● **Required action**
Output every line of the listing, exactly and completely.

━━ Source data ━━

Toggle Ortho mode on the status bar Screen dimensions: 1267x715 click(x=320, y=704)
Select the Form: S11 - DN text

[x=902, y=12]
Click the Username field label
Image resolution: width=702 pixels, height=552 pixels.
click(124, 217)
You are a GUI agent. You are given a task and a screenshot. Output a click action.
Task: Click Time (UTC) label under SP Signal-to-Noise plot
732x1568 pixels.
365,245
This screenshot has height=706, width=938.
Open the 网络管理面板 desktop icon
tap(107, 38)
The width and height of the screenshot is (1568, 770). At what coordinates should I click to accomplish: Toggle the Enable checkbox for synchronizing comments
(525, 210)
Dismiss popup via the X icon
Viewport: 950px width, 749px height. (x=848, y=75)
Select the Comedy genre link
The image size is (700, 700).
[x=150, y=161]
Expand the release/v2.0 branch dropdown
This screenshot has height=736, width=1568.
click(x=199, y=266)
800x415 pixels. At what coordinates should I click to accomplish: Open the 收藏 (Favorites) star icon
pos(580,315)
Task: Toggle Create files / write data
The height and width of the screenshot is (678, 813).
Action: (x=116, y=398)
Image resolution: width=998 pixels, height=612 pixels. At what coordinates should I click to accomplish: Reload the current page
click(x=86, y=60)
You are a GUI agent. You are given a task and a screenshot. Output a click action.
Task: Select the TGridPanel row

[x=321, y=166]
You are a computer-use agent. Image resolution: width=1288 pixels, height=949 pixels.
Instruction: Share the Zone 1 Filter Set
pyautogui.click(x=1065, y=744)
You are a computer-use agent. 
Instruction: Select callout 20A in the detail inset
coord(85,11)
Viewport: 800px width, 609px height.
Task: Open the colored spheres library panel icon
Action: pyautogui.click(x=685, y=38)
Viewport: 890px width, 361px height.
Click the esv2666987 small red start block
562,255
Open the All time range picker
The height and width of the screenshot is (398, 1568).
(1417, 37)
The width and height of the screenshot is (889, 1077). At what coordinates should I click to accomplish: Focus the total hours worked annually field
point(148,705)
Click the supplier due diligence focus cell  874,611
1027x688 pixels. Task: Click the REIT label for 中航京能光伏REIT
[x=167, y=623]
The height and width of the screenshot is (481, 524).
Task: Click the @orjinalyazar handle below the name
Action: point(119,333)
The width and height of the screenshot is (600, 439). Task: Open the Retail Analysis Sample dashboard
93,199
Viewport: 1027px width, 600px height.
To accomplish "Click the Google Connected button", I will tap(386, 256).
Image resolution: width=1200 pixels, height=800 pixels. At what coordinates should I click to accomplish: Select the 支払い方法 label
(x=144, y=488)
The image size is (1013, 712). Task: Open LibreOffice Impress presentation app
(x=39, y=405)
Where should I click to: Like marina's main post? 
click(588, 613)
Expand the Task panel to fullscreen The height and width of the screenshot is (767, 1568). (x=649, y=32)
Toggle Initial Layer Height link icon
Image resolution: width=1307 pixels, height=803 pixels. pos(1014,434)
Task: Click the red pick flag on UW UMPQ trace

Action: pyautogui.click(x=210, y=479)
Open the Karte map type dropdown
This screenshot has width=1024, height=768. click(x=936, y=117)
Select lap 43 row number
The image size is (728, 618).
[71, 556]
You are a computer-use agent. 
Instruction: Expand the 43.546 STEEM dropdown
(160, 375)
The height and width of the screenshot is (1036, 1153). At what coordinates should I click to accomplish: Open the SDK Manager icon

━━━

● **Exercise response**
Toggle Ortho mode on the status bar Screen dimensions: 1267x715 click(x=320, y=704)
Select the Form: S11 - DN text

[x=902, y=12]
Click the Username field label
Image resolution: width=702 pixels, height=552 pixels.
click(124, 217)
You are a GUI agent. You are given a task and a screenshot. Output a click action.
Task: Click Time (UTC) label under SP Signal-to-Noise plot
732x1568 pixels.
365,245
This screenshot has height=706, width=938.
Open the 网络管理面板 desktop icon
tap(107, 38)
The width and height of the screenshot is (1568, 770). At what coordinates should I click to accomplish: Toggle the Enable checkbox for synchronizing comments
(525, 210)
Dismiss popup via the X icon
Viewport: 950px width, 749px height. (x=848, y=75)
Select the Comedy genre link
The image size is (700, 700).
[x=150, y=161]
Expand the release/v2.0 branch dropdown
This screenshot has height=736, width=1568.
click(x=199, y=266)
800x415 pixels. At what coordinates should I click to accomplish: Open the 收藏 (Favorites) star icon
pos(580,315)
Task: Toggle Create files / write data
The height and width of the screenshot is (678, 813).
Action: (x=116, y=398)
Image resolution: width=998 pixels, height=612 pixels. At what coordinates should I click to accomplish: Reload the current page
click(x=86, y=60)
You are a GUI agent. You are given a task and a screenshot. Output a click action.
Task: Select the TGridPanel row

[x=321, y=166]
You are a computer-use agent. Image resolution: width=1288 pixels, height=949 pixels.
Instruction: Share the Zone 1 Filter Set
pyautogui.click(x=1065, y=744)
You are a computer-use agent. 
Instruction: Select callout 20A in the detail inset
coord(85,11)
Viewport: 800px width, 609px height.
Task: Open the colored spheres library panel icon
Action: pyautogui.click(x=685, y=38)
Viewport: 890px width, 361px height.
Click the esv2666987 small red start block
562,255
Open the All time range picker
The height and width of the screenshot is (398, 1568).
(1417, 37)
The width and height of the screenshot is (889, 1077). At what coordinates should I click to accomplish: Focus the total hours worked annually field
point(148,705)
Click the supplier due diligence focus cell  874,611
1027x688 pixels. Task: Click the REIT label for 中航京能光伏REIT
[x=167, y=623]
The height and width of the screenshot is (481, 524).
Task: Click the @orjinalyazar handle below the name
Action: point(119,333)
The width and height of the screenshot is (600, 439). Task: Open the Retail Analysis Sample dashboard
93,199
Viewport: 1027px width, 600px height.
To accomplish "Click the Google Connected button", I will tap(386, 256).
Image resolution: width=1200 pixels, height=800 pixels. At what coordinates should I click to accomplish: Select the 支払い方法 label
(x=144, y=488)
The image size is (1013, 712). Task: Open LibreOffice Impress presentation app
(x=39, y=405)
Where should I click to: Like marina's main post? 
click(588, 613)
Expand the Task panel to fullscreen The height and width of the screenshot is (767, 1568). (x=649, y=32)
Toggle Initial Layer Height link icon
Image resolution: width=1307 pixels, height=803 pixels. pos(1014,434)
Task: Click the red pick flag on UW UMPQ trace

Action: pyautogui.click(x=210, y=479)
Open the Karte map type dropdown
This screenshot has width=1024, height=768. click(x=936, y=117)
Select lap 43 row number
The image size is (728, 618).
[71, 556]
You are a computer-use agent. 
Instruction: Expand the 43.546 STEEM dropdown
(160, 375)
The height and width of the screenshot is (1036, 1153). At what coordinates should I click to accomplish: Open the SDK Manager icon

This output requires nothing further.